Take every line containing "computer" out of the records.

### Exercise inputs

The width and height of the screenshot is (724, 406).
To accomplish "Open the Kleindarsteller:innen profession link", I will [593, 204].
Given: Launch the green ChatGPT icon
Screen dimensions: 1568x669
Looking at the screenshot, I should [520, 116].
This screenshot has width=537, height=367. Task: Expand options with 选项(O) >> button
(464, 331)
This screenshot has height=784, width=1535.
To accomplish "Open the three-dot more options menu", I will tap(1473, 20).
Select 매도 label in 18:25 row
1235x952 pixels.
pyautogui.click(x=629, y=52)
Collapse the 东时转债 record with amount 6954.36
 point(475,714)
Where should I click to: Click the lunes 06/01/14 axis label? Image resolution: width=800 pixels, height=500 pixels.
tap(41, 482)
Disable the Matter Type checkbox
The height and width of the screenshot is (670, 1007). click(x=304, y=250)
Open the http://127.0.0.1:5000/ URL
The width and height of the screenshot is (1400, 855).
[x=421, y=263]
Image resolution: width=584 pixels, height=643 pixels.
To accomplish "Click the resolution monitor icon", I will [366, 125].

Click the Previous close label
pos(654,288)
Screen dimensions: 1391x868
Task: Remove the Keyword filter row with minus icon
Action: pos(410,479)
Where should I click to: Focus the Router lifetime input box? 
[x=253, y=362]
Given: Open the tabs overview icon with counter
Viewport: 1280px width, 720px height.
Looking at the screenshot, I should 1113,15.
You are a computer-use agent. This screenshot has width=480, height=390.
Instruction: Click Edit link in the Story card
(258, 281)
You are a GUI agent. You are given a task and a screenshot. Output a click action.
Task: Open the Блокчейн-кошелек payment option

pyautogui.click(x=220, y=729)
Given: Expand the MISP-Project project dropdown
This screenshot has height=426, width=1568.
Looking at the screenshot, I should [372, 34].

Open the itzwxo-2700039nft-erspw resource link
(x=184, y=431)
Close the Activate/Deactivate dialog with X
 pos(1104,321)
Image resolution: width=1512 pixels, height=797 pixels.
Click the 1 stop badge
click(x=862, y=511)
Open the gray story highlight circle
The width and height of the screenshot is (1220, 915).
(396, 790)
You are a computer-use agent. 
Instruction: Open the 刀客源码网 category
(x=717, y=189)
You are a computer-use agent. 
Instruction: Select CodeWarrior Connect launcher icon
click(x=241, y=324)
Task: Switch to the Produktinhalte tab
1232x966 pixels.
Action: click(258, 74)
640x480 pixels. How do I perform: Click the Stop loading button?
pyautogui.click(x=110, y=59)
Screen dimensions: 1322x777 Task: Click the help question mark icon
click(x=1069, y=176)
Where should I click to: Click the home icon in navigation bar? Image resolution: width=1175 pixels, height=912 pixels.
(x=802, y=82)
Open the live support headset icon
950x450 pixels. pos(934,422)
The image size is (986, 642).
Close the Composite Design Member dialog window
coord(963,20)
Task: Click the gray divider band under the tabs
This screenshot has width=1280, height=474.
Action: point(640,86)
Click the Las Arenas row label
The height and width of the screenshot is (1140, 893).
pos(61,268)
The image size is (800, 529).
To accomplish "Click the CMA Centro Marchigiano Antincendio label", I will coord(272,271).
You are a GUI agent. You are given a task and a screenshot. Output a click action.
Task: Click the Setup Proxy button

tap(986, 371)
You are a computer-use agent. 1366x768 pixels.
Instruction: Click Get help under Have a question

######

→ **Answer to this problem**:
You are a computer-use agent. This screenshot has width=480, height=390.
You are a computer-use agent. 
You are a computer-use agent. 
You are a computer-use agent. 1366x768 pixels.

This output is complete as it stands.